Effects on the monocyte-macrophage system and antitumor activity against L1210 leukemia of cis-bis-cyclopentenecarboxylato-trans-R,R-1,2-diaminocyclohexane -platinum (II) encapsulated in multilamellar vesicles.

Multilamellar vesicles (MLVs) composed of dimyristoyl phosphatidylcholine and dimyristoyl phosphatidylglycerol at a molar ratio of 7:3 were used as carriers of cis-bis-cyclopentenecarboxylato-trans-R,R-1,2-diaminocyclohexane-p latinum (II) (CPDP). The encapsulation efficiency of liposomal CPDP (L-CPDP) was 87.6%, and its stability in normal saline at 14 days was 94.4%. The in vitro and in vivo effects on the function of the monocyte-macrophage system and the antitumor activity against L1210 leukemia were investigated in CD-1 and (C57BL/6J X DBA/2J)F1 mice. L-CPDP and cisplatin (CDDP) caused a comparable inhibition of murine-resident peritoneal macrophage (PM) protein and RNA synthesis and superoxide anion release. PM-mediated tumor cell cytotoxicity was completely inhibited at a concentration of 10 micrograms CDDP and L-CPDP/ml but not at concentrations of 1 and 5 micrograms/ml. The differences in plasma clearance of 99mTc-labeled MLV and phagocytic capacity of the liver among animals pretreated with the maximum tolerated doses of L-CPDP (25 mg/kg), empty liposomes, or CDDP (10 mg/kg) were not statistically significant (plasma clearance % of control: 105, 110, and 100, respectively: P greater than .05; liver uptake % of control: 87, 96, and 104, respectively: P greater than .05).
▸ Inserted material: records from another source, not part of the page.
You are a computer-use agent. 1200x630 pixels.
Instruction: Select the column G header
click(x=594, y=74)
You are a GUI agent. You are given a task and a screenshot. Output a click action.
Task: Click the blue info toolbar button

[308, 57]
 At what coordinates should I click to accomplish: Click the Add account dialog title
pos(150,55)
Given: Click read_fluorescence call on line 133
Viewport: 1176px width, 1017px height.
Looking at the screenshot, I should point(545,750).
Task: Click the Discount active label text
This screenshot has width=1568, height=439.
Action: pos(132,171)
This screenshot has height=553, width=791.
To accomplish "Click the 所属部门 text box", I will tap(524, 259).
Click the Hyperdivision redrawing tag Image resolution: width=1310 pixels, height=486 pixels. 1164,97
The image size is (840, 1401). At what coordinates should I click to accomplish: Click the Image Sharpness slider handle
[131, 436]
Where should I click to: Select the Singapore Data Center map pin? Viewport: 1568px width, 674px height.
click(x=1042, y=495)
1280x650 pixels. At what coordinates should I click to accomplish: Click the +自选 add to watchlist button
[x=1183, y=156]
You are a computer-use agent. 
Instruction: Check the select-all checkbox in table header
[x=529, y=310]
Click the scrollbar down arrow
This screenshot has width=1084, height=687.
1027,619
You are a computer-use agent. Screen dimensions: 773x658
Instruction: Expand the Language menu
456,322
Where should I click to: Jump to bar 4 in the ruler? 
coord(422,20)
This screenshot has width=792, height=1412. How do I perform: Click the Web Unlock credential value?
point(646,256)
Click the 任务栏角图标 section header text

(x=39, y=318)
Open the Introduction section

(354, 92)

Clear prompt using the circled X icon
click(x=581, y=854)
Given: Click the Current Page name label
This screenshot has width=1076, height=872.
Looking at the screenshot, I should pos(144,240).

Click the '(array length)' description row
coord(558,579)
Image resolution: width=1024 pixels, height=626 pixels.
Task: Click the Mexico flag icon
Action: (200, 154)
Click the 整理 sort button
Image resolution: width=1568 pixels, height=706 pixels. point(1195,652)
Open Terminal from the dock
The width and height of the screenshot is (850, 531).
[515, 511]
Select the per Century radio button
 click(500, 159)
At the maximum tolerated doses, the antitumor activity of L-CPDP against L1210 leukemia was similar to that of CDDP when a single dose was administered [median survival of treated mice/median survival of control mice X 100 (%T/C): 181 vs. 175] and slightly higher with the use of a triple-dose schedule (%T/C: 275 vs. 225). L-CPDP is easy to prepare, has a high-encapsulation efficiency and stability, is not more toxic than CDDP to the monocyte-macrophage system, and is at least as effective as CDDP against L1210 leukemia.